Yes, certainly we can attest to the powerful words uttered by our heroes and despots within the confines of our history.  I have a ‘gut feeling’ that word of mouths is not just powerful to reach an objective; its power is derived by participation.  That we ‘add’ our voice, our vote, our intent to that of someone we agree with. 
        Advertisement, in conjunction with marketing, works to inform consumers in order to influence their buying decisions; ultimately to create a need.  They appeal on a number of sublime as well as overt common desires we as human beings possess in the process of our lives; in order to urge us consider; (and if successful, purchase) the items they are placing before our decision making awareness.  Even if they approach from an emotional avenue, (which should alert us all that rational thought is intentionally discouraged, so do you sense manipulation?) The purpose centers on the power of convincing with words, (even a picture is worth a thousand words).  The objective remains undiluted; obtain agreement, reflected in action. Buy.
        Well, never mind all of that mind candy, why I address the technique is ultimately a product, no matter its character, benefits or origin, is eclipsed to the technique of packaging and marketing.  Entire industries are created and dedicated to managing and positioning those aspects of raw benefit; to ‘create a buzz’ to the public at large in order to reap the greatest profits.
 I address the application of marketing to the arts in particular.  By nature art embellishes our emotional state, a quality that has intrinsically no economic value but that which our society places upon it.  Enter the handmaidens to consumerism.  The ‘Industry’ spends energy and money on advertising CD’s, film, literature, well you name it. Even expositions based upon the works of long lost masters are loaned out to local museums for the coveted dollar reward.

        The Artist themselves, (discounting the dead ones of course) receive little to nothing from the herculean advertising effort.  Perhaps at best they receive a token amount; a fraction to be sure, but even then only to encourage a continuation of money producing product. (ya gotta give something up!)

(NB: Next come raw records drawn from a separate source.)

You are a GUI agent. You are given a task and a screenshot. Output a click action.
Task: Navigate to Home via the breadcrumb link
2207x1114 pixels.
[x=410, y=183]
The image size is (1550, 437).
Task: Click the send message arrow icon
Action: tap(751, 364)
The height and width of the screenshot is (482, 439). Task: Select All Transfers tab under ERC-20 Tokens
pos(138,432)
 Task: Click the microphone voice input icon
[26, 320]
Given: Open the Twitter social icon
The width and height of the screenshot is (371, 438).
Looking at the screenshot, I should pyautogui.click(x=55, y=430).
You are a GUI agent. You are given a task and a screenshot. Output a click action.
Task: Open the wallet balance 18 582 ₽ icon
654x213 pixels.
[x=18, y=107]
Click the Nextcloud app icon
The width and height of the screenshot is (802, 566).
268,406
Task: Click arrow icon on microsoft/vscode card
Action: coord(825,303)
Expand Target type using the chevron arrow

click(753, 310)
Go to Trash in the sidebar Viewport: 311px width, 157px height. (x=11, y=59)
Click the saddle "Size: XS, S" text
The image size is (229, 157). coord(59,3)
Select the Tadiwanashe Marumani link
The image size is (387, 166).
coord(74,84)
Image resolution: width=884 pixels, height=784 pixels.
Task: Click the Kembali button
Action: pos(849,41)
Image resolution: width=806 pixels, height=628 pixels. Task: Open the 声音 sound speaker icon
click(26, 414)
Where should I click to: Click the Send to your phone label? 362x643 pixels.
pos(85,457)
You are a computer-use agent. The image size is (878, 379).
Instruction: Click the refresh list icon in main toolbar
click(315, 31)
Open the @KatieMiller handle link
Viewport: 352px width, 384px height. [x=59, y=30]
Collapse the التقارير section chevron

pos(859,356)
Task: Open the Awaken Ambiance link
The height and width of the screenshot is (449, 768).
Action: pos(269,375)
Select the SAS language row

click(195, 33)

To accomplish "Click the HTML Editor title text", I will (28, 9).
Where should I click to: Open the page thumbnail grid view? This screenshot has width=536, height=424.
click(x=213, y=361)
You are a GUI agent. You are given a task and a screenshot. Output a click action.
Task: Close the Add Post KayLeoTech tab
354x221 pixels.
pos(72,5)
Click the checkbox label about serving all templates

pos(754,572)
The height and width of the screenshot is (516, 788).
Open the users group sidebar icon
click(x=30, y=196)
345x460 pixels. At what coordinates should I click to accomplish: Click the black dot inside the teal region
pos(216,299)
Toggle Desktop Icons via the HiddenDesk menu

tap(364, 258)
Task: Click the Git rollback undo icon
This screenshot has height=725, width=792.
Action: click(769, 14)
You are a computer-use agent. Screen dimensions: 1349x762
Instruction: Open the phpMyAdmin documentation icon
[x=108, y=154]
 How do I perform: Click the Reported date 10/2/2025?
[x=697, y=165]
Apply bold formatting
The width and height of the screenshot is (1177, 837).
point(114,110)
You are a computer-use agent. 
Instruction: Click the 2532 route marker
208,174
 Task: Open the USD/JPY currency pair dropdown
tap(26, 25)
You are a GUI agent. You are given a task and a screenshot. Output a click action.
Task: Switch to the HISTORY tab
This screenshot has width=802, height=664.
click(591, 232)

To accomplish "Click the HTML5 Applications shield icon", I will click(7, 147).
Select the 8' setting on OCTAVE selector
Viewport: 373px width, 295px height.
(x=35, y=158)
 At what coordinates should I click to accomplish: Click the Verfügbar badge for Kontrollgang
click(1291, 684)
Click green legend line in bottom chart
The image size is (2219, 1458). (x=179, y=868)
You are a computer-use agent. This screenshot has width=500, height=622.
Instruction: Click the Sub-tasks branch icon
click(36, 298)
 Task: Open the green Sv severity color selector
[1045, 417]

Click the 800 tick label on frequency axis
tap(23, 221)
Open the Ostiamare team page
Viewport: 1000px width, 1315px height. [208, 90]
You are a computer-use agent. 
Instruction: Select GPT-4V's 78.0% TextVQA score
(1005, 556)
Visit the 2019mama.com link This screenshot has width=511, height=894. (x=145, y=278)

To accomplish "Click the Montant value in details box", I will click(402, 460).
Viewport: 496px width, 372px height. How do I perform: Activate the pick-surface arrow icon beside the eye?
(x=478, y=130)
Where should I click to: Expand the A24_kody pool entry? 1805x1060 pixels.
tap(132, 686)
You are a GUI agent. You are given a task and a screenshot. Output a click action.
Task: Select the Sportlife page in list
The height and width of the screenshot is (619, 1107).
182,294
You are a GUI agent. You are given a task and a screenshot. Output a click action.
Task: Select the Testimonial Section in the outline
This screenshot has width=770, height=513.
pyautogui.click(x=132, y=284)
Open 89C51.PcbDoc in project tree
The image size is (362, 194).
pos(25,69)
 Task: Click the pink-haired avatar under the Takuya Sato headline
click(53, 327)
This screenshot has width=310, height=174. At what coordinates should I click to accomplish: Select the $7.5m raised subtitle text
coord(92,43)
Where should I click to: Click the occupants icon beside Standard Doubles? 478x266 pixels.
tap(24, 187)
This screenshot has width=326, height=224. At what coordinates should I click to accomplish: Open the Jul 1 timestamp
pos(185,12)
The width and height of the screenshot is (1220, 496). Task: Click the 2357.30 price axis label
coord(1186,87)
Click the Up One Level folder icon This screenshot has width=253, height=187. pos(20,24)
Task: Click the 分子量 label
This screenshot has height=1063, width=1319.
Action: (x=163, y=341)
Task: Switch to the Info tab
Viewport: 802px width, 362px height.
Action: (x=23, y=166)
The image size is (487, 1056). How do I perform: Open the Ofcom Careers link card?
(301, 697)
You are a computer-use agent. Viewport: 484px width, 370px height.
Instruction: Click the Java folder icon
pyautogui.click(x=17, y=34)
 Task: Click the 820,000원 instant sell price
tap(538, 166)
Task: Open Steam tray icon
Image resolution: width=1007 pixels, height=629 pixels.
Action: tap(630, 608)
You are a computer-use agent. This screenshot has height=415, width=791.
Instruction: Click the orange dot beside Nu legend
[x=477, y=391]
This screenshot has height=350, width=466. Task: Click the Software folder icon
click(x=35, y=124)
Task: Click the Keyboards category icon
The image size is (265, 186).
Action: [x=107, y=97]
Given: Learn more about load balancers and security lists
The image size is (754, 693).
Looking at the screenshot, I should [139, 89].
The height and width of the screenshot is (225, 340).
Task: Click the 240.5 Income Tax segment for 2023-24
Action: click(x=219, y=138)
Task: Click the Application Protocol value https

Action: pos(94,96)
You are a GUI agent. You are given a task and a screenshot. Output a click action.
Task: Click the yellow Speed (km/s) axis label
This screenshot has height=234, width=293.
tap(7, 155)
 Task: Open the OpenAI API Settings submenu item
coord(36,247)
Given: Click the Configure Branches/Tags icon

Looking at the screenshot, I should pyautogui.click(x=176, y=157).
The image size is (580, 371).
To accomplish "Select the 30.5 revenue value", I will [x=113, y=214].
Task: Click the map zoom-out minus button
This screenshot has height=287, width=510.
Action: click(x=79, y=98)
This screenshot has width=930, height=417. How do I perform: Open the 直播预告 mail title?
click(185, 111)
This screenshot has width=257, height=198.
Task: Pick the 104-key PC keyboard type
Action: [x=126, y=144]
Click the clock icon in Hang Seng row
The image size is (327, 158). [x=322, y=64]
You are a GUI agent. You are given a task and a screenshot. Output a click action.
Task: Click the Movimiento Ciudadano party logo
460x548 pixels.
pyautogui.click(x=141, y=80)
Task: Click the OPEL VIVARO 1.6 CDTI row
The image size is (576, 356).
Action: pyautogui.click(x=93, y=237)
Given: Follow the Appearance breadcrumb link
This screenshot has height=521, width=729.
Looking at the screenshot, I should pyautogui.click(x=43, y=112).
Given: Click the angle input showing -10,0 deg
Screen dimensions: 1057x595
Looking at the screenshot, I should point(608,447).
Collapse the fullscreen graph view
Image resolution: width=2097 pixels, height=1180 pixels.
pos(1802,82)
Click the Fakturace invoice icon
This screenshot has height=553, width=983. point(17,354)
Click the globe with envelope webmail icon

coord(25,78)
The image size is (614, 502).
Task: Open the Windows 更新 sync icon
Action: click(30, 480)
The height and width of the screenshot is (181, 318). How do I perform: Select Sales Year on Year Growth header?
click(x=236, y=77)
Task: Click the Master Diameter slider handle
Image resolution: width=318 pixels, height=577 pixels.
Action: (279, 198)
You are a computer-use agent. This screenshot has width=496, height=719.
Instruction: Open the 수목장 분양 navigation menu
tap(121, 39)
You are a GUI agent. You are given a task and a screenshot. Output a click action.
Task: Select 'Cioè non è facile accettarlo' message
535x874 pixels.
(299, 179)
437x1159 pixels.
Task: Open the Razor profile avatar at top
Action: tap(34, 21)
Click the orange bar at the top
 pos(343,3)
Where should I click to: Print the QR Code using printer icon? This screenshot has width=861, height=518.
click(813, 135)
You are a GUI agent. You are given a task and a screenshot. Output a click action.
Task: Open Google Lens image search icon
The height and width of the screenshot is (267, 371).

        My desire is to enlist involvement in telling others to seek out available art.  For the sake of art, for the sake of adding another experience to each and every person you cherish in their walk towards personal wisdom.  The observations and conclusions about art should be shared willingly in the spirit of contributing to collective understanding of the world.  I invite you to be in partnership with revealing new things to one another.  The real victory to me, in earnest, would be to see the ripple go to as many as possible, without my having to count….just imagining joy being freely given provides the desire and yes commitment to do this very thing.  Boldly ask.  Not an industry that would feed off insecurities and inhibitions to being authentic; thinking THEY establish our values, our principals, our very quality.  I seek truth and readily admit, doing so helps to live a good life.  I suspect we all wish for the connection to be present, vibrant, and affirming.